Is not a military imperial system vulnerable to climate change? Would a system without oppressive military rule evaded the rise of separatist forces during the eighth and ninth centuries A.D.? Finally, would a more equitable and charitable policy by the Tang Emperor towards peasants prevented their large-scale uprising in 859 A.D.?

Let us not single out climate change as the principal cause for the rise or collapse of civilizations. Then and now, climate change can be handled by systems of management which ensure that unjust actions do not impair the vitality of the natural habitat, that rulers do not overexploit the masses for the benefit of a few, and do not resort to military power to colonize or plunder the resources and peoples of other nations.

Just like many previous social systems that have become extinct, we are extremely vulnerable.
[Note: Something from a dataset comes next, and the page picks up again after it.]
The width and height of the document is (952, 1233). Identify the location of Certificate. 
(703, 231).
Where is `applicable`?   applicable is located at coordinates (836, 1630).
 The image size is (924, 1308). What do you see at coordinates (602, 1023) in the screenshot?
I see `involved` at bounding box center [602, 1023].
Indeed, the situation is now worse because the economies of all nations are closely interconnected and because the cumulative effect of polluting the planet by industrialization over the last 200 years is now threatening a global climatic upheaval. The planet has also become overpopulated, overcrowded, and over-urbanized. Within the last 50 years, the demand for water, to single out one of our vital resources, has risen, depriving more than the one billion people from access to clean drinking water. In my opinion, there is no solution for resolving our global crisis without putting aside short-sighted, nationalistic policies, and financial enterprises and forging a global managerial institution. Such an institution would unify and coordinate the know-how, the financial and human resources of all nations, to rehabilitate our threatened environments, and promote and disseminate new, safe technologies to reduce hunger and poverty. Global warming -- to which industrial countries have heavily contributed -- is a wake up call, not just to the threats of climate change, but more importantly to the current deficiency in our political and social institutions and values.